■ Instructions for the task
In the data below, repeat the line containing "Image resolution: width=1260" and every following line exactly, up to and including the last line. Exclude pictures.

■ Data provided

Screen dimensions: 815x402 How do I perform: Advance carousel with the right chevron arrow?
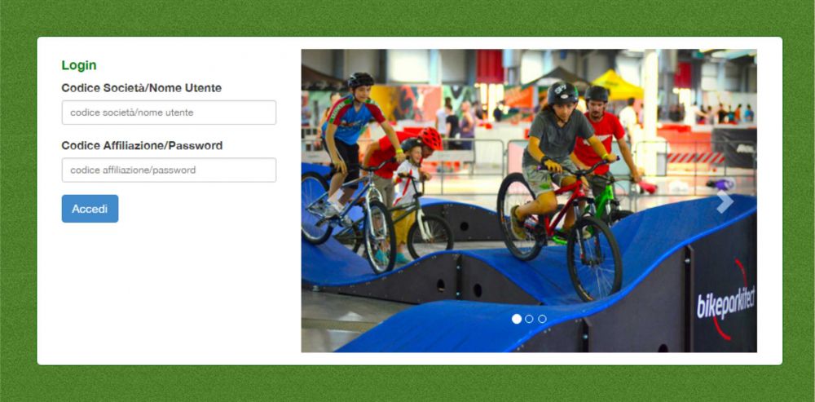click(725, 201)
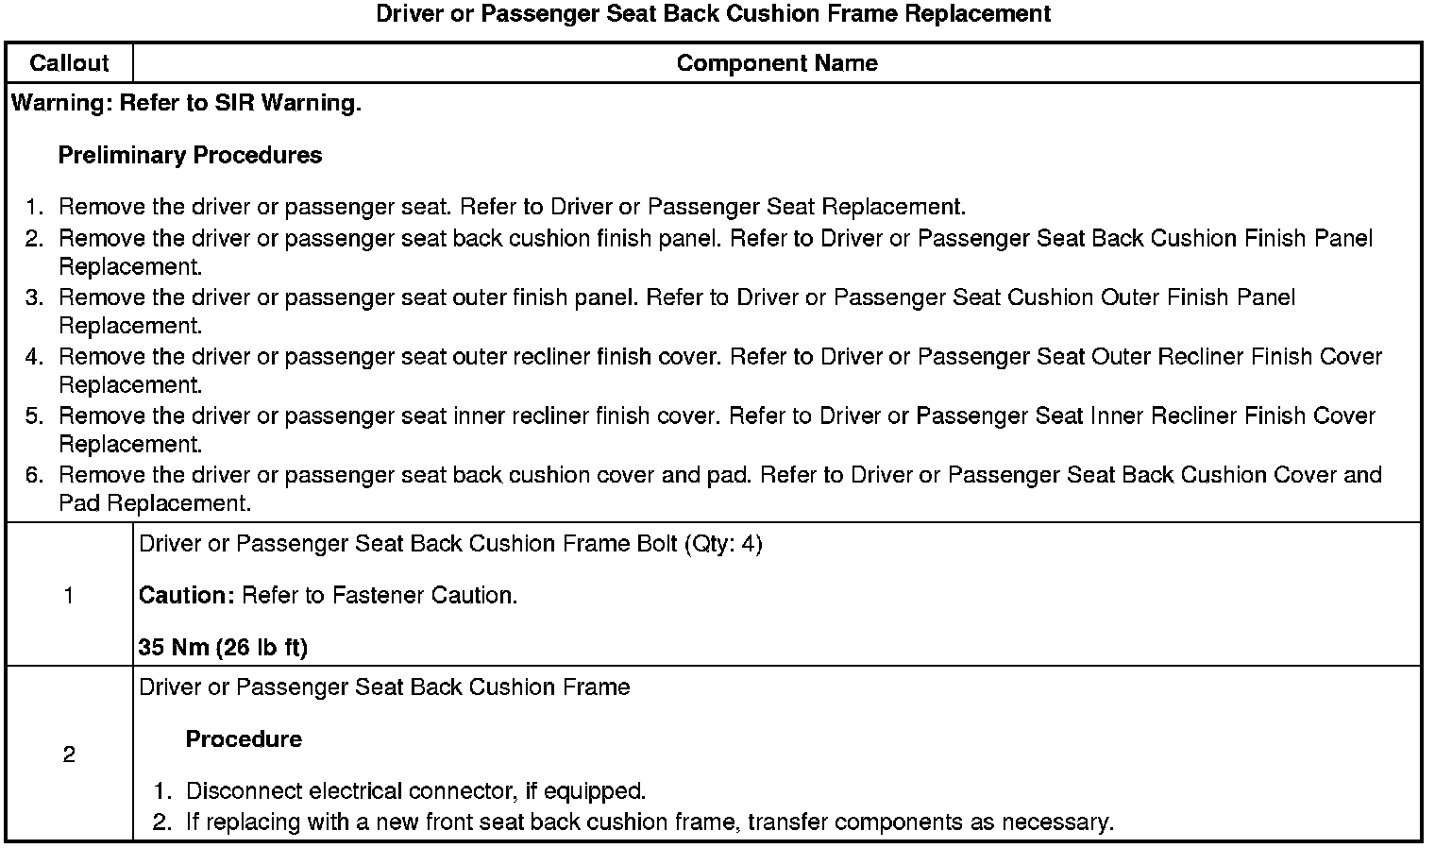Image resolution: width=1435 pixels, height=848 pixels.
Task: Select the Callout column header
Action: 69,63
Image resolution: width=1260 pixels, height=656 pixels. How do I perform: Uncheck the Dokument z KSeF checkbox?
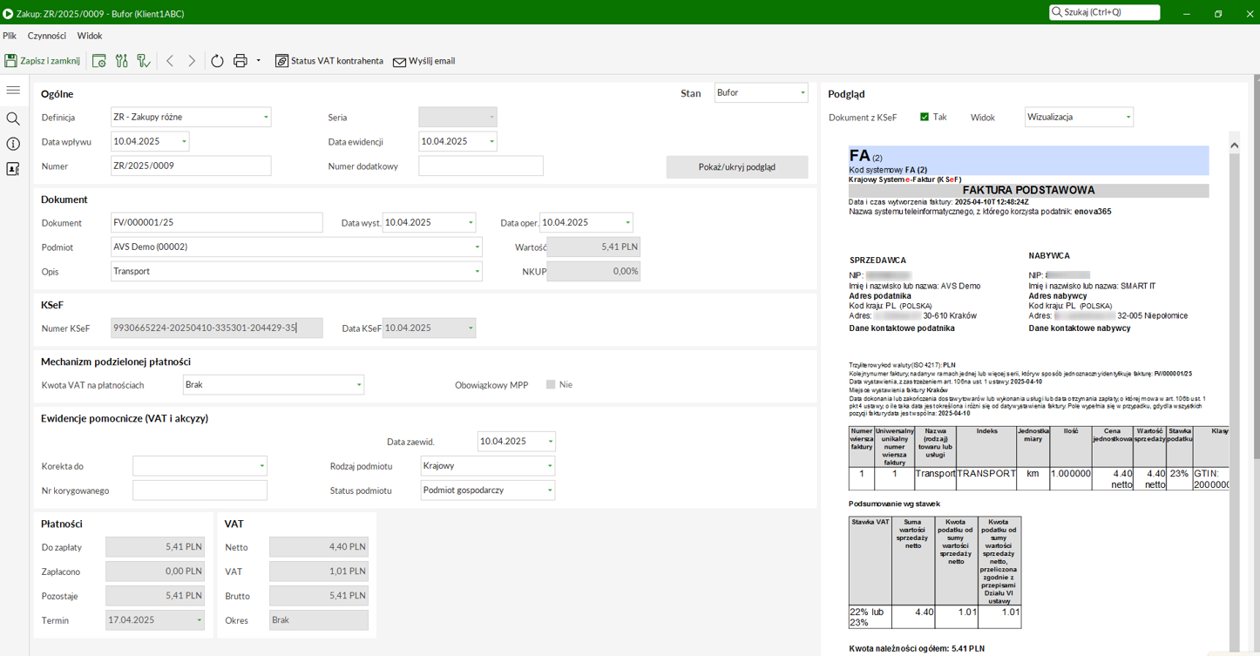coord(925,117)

■ Task response
Image resolution: width=1260 pixels, height=656 pixels. How do I perform: Uncheck the Dokument z KSeF checkbox?
coord(925,117)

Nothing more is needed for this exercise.